Na segunda fase, há um excesso de sensações, a tentativa de totalização de todas as possibilidades
sensoriais e afectivas (unanimismo), a inquietude, a exaltação da energia de todas as dinâmicas, da
velocidade e da força até situações de extremas. Para comprovar esta fase de Campos temos os poemas
Ode Triunfal e Ode Marítima.

“E arde-me a cabeça de vos querer cantar com excesso

De expressões de todas as minhas sensações,

Com um excesso contemporâneo de vós, ó máquina!”

“Ah, poder exprimir-me todo como um motor se exprime!”

“Olho pró lado da barra, olho pró indefinido”

“Olho de longe o paquete, com uma grande independência de alma,

E dentro de mim um volante começa a girar, lentamente.”

“Ameaçador de significações metafísicas

Que perturbam em mim quem eu fui…”

“Como a primeira janela onde a madrugada bate,

E me envolve como uma recordação duma outra pessoa

Que fosse misteriosamente a minha.”

“E depois a gritar, numa voz já irreal, a estoirar no ar:”

“Eh-eh-eh-eh-eh-eh-eh

Eh-lahô-lahô-lahO-lahá-á-á-à-à!

Eh-eh-eh-eh-eh-eh-eh”

Na terceira fase, perante a incapacidade das realizações, volta ao abatimento, a abulia, a revolta e o
inconformismo, a dispersão e a angústia, o sono e o cansaço; como podemos confirmar nos poemas “O que
há em mim é sobretudo cansaço”, “Esta velha angústia”, etc.
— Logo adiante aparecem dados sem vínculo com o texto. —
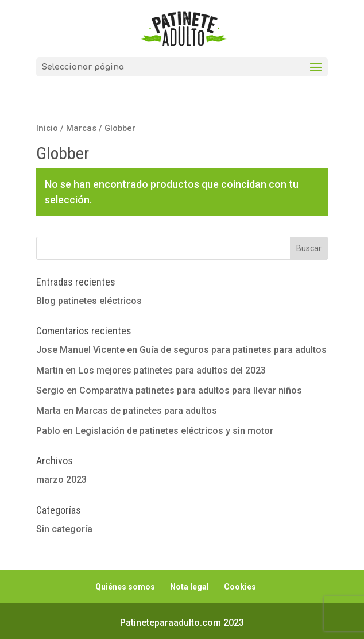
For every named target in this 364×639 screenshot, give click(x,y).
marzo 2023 (61, 479)
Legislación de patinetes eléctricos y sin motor (174, 430)
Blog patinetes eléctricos (89, 301)
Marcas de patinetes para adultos (146, 410)
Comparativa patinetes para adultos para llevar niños (191, 390)
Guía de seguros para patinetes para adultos (233, 349)
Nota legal (189, 587)
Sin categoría (64, 529)
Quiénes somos (125, 587)
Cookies (240, 587)
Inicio (47, 128)
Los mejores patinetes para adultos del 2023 (172, 370)
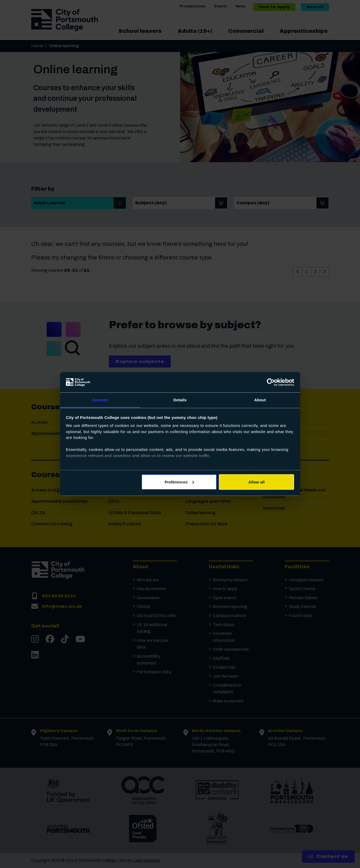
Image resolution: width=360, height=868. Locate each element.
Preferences (179, 482)
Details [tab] (180, 400)
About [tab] (260, 400)
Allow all (257, 482)
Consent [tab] (100, 400)
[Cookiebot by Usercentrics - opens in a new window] (271, 382)
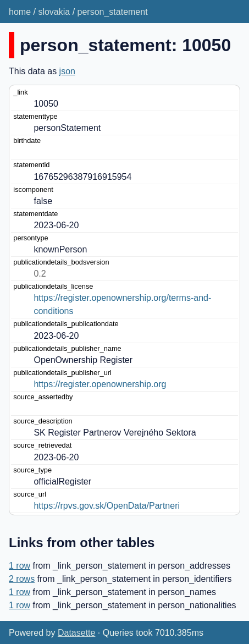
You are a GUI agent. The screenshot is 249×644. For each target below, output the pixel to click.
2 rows (21, 579)
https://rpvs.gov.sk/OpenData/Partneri (107, 505)
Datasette (76, 632)
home (20, 12)
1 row (19, 565)
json (67, 71)
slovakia (54, 12)
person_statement (113, 12)
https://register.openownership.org (99, 384)
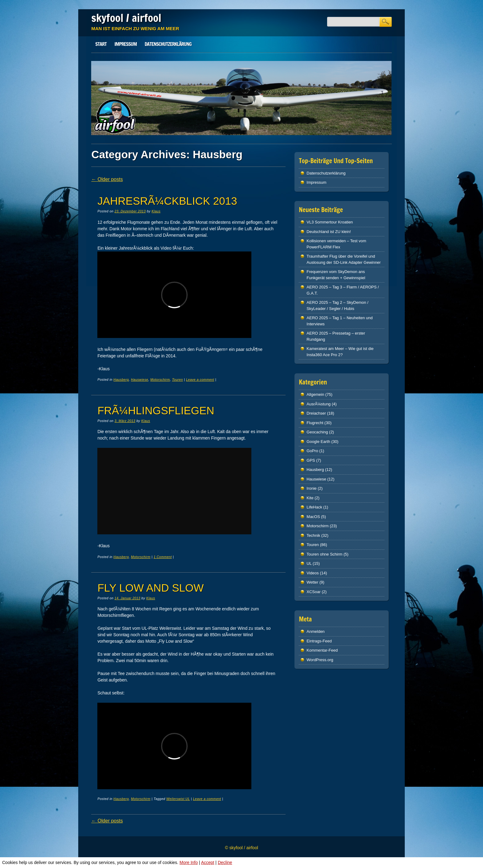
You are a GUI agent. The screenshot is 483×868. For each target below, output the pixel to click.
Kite (310, 498)
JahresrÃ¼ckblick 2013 (167, 201)
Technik (313, 535)
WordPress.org (320, 660)
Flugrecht (315, 423)
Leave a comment (200, 379)
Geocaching (317, 432)
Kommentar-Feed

“O que há em mim é sobretudo cansaço-“

“Cansaço assim mesmo, ele mesmo,

Cansaço”

“A sutileza das sensações inúteis,”

“Três tipos de idealistas, e eu nenhum deles:”

“Um supremíssimo cansaço,

Íssimo, íssimo, íssimo,”

“Esta angústia que trago há séculos em mim,

Transbordou da vasilha,

Em lágrimas, em grandes imaginações,

Em sonhos em estilo de pesadelo sem terror,

Em grandes emoções súbitas sem sentido nenhum”


“Pobre velha casa da minha infância perdida”

Linguagem e Estilo
Ao analisar os poemas de Álvaro de Campos (anexos) pode concluir que o poeta utiliza:

Composição poética: ode; quadra; verso em geral muito longo; ausência de rima; recurso à onomatopeia,
à aliteração, assonância e à rima interior.

Linguagem: simples, repetitiva, mistura de registos de língua; uso de interjeições; estrangeirismos,


neologismos.

Sintaxe: construções nominais infinitas e gerundivas.

Estilo: esfusiante, torrencial; com recurso a onomatopeias, anáforas, apóstrofes, enumerações, oximoros;
pontuação expressiva (exclamação, interrogações, reticências).